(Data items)

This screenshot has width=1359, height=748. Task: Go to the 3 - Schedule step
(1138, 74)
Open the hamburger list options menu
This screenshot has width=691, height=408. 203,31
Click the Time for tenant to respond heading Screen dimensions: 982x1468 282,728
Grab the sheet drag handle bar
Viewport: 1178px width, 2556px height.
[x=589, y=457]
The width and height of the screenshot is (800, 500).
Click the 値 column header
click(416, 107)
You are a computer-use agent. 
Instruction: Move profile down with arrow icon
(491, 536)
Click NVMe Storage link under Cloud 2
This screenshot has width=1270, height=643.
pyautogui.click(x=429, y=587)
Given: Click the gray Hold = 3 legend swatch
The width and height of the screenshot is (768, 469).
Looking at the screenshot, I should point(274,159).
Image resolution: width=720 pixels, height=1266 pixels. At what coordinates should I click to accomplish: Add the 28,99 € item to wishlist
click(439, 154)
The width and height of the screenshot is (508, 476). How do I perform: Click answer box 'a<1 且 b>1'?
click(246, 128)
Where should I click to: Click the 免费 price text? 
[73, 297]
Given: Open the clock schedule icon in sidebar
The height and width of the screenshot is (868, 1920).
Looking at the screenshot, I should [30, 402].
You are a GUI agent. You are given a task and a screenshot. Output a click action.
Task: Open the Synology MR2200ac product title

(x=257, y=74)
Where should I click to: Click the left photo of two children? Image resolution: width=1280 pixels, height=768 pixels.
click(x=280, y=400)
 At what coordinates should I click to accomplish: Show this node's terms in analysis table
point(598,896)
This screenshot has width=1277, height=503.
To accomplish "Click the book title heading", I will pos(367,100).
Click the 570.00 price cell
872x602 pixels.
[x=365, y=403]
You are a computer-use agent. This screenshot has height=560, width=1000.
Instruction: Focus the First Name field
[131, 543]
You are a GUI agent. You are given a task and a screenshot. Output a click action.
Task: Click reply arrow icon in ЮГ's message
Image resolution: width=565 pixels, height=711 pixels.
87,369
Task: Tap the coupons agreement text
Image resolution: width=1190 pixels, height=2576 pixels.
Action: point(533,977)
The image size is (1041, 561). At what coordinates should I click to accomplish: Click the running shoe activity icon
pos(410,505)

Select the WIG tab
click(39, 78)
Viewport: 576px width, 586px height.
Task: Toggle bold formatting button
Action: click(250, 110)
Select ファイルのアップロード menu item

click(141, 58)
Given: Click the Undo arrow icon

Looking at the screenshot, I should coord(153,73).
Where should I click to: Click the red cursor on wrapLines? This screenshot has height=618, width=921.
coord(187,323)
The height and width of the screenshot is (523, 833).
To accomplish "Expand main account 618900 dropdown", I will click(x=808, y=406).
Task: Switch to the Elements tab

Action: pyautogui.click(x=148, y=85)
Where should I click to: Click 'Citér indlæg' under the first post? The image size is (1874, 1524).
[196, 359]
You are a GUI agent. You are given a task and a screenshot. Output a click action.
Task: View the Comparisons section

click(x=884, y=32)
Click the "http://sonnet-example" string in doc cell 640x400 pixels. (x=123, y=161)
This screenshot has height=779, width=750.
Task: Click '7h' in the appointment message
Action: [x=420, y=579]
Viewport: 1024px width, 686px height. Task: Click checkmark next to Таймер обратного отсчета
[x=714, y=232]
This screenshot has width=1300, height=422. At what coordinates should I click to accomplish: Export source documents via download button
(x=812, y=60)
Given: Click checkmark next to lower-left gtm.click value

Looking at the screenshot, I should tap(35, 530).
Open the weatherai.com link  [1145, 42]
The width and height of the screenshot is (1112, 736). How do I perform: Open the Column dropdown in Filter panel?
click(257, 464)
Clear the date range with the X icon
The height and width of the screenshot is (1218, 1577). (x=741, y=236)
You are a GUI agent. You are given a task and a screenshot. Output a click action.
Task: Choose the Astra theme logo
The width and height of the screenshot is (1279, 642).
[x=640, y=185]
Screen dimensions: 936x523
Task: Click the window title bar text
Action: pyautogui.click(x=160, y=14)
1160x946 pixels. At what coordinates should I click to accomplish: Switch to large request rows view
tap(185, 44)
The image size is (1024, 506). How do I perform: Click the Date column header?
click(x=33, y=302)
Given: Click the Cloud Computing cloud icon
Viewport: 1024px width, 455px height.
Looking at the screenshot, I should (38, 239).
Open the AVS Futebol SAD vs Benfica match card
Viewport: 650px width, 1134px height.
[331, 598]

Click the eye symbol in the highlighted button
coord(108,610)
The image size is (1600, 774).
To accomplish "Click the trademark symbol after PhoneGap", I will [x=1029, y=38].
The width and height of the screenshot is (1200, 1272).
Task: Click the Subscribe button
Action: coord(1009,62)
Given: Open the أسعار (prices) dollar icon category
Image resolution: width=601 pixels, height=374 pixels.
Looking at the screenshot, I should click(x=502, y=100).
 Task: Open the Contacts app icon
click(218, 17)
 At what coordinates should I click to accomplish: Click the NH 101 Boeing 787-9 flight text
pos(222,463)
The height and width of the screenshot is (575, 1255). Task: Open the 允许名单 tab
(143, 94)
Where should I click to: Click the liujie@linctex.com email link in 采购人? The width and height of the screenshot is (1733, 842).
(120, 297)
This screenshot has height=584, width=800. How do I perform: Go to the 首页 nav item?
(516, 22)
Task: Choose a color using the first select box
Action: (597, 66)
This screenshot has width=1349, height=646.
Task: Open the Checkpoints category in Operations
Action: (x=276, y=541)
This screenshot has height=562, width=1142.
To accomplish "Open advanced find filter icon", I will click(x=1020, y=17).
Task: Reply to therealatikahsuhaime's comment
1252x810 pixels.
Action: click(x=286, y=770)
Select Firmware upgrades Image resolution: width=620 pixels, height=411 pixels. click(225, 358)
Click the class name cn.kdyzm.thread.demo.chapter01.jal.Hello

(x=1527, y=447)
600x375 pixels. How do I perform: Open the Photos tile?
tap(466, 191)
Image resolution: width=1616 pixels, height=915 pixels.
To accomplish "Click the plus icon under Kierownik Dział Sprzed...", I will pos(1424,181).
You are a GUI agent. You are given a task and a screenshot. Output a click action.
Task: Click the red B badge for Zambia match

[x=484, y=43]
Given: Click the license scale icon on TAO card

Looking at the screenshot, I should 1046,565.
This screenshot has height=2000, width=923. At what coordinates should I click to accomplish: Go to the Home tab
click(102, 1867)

▶ YOUR INSTRUCTIONS:
All of the entries above must be quoted exactly.

▶ ANSWER BELOW:
This screenshot has width=1359, height=748. Task: Go to the 3 - Schedule step
(1138, 74)
Open the hamburger list options menu
This screenshot has width=691, height=408. 203,31
Click the Time for tenant to respond heading Screen dimensions: 982x1468 282,728
Grab the sheet drag handle bar
Viewport: 1178px width, 2556px height.
[x=589, y=457]
The width and height of the screenshot is (800, 500).
Click the 値 column header
click(416, 107)
You are a computer-use agent. 
Instruction: Move profile down with arrow icon
(491, 536)
Click NVMe Storage link under Cloud 2
This screenshot has width=1270, height=643.
pyautogui.click(x=429, y=587)
Given: Click the gray Hold = 3 legend swatch
The width and height of the screenshot is (768, 469).
Looking at the screenshot, I should point(274,159).
Image resolution: width=720 pixels, height=1266 pixels. At what coordinates should I click to accomplish: Add the 28,99 € item to wishlist
click(439, 154)
The width and height of the screenshot is (508, 476). How do I perform: Click answer box 'a<1 且 b>1'?
click(246, 128)
Where should I click to: Click the 免费 price text? 
[73, 297]
Given: Open the clock schedule icon in sidebar
The height and width of the screenshot is (868, 1920).
Looking at the screenshot, I should [30, 402].
You are a GUI agent. You are given a task and a screenshot. Output a click action.
Task: Open the Synology MR2200ac product title

(x=257, y=74)
Where should I click to: Click the left photo of two children? Image resolution: width=1280 pixels, height=768 pixels.
click(x=280, y=400)
 At what coordinates should I click to accomplish: Show this node's terms in analysis table
point(598,896)
This screenshot has width=1277, height=503.
To accomplish "Click the book title heading", I will pos(367,100).
Click the 570.00 price cell
872x602 pixels.
[x=365, y=403]
You are a computer-use agent. This screenshot has height=560, width=1000.
Instruction: Focus the First Name field
[131, 543]
You are a GUI agent. You are given a task and a screenshot. Output a click action.
Task: Click reply arrow icon in ЮГ's message
Image resolution: width=565 pixels, height=711 pixels.
87,369
Task: Tap the coupons agreement text
Image resolution: width=1190 pixels, height=2576 pixels.
Action: point(533,977)
The image size is (1041, 561). At what coordinates should I click to accomplish: Click the running shoe activity icon
pos(410,505)

Select the WIG tab
click(39, 78)
Viewport: 576px width, 586px height.
Task: Toggle bold formatting button
Action: click(250, 110)
Select ファイルのアップロード menu item

click(141, 58)
Given: Click the Undo arrow icon

Looking at the screenshot, I should coord(153,73).
Where should I click to: Click the red cursor on wrapLines? This screenshot has height=618, width=921.
coord(187,323)
The height and width of the screenshot is (523, 833).
To accomplish "Expand main account 618900 dropdown", I will click(x=808, y=406).
Task: Switch to the Elements tab

Action: pyautogui.click(x=148, y=85)
Where should I click to: Click 'Citér indlæg' under the first post? The image size is (1874, 1524).
[196, 359]
You are a GUI agent. You are given a task and a screenshot. Output a click action.
Task: View the Comparisons section

click(x=884, y=32)
Click the "http://sonnet-example" string in doc cell 640x400 pixels. (x=123, y=161)
This screenshot has height=779, width=750.
Task: Click '7h' in the appointment message
Action: [x=420, y=579]
Viewport: 1024px width, 686px height. Task: Click checkmark next to Таймер обратного отсчета
[x=714, y=232]
This screenshot has width=1300, height=422. At what coordinates should I click to accomplish: Export source documents via download button
(x=812, y=60)
Given: Click checkmark next to lower-left gtm.click value

Looking at the screenshot, I should tap(35, 530).
Open the weatherai.com link  [1145, 42]
The width and height of the screenshot is (1112, 736). How do I perform: Open the Column dropdown in Filter panel?
click(257, 464)
Clear the date range with the X icon
The height and width of the screenshot is (1218, 1577). (x=741, y=236)
You are a GUI agent. You are given a task and a screenshot. Output a click action.
Task: Choose the Astra theme logo
The width and height of the screenshot is (1279, 642).
[x=640, y=185]
Screen dimensions: 936x523
Task: Click the window title bar text
Action: pyautogui.click(x=160, y=14)
1160x946 pixels. At what coordinates should I click to accomplish: Switch to large request rows view
tap(185, 44)
The image size is (1024, 506). How do I perform: Click the Date column header?
click(x=33, y=302)
Given: Click the Cloud Computing cloud icon
Viewport: 1024px width, 455px height.
Looking at the screenshot, I should (38, 239).
Open the AVS Futebol SAD vs Benfica match card
Viewport: 650px width, 1134px height.
[331, 598]

Click the eye symbol in the highlighted button
coord(108,610)
The image size is (1600, 774).
To accomplish "Click the trademark symbol after PhoneGap", I will [x=1029, y=38].
The width and height of the screenshot is (1200, 1272).
Task: Click the Subscribe button
Action: coord(1009,62)
Given: Open the أسعار (prices) dollar icon category
Image resolution: width=601 pixels, height=374 pixels.
Looking at the screenshot, I should click(x=502, y=100).
 Task: Open the Contacts app icon
click(218, 17)
 At what coordinates should I click to accomplish: Click the NH 101 Boeing 787-9 flight text
pos(222,463)
The height and width of the screenshot is (575, 1255). Task: Open the 允许名单 tab
(143, 94)
Where should I click to: Click the liujie@linctex.com email link in 采购人? The width and height of the screenshot is (1733, 842).
(120, 297)
This screenshot has height=584, width=800. How do I perform: Go to the 首页 nav item?
(516, 22)
Task: Choose a color using the first select box
Action: (597, 66)
This screenshot has width=1349, height=646.
Task: Open the Checkpoints category in Operations
Action: (x=276, y=541)
This screenshot has height=562, width=1142.
To accomplish "Open advanced find filter icon", I will click(x=1020, y=17).
Task: Reply to therealatikahsuhaime's comment
1252x810 pixels.
Action: click(x=286, y=770)
Select Firmware upgrades Image resolution: width=620 pixels, height=411 pixels. click(225, 358)
Click the class name cn.kdyzm.thread.demo.chapter01.jal.Hello

(x=1527, y=447)
600x375 pixels. How do I perform: Open the Photos tile?
tap(466, 191)
Image resolution: width=1616 pixels, height=915 pixels.
To accomplish "Click the plus icon under Kierownik Dział Sprzed...", I will pos(1424,181).
You are a GUI agent. You are given a task and a screenshot. Output a click action.
Task: Click the red B badge for Zambia match

[x=484, y=43]
Given: Click the license scale icon on TAO card

Looking at the screenshot, I should 1046,565.
This screenshot has height=2000, width=923. At what coordinates should I click to accomplish: Go to the Home tab
click(102, 1867)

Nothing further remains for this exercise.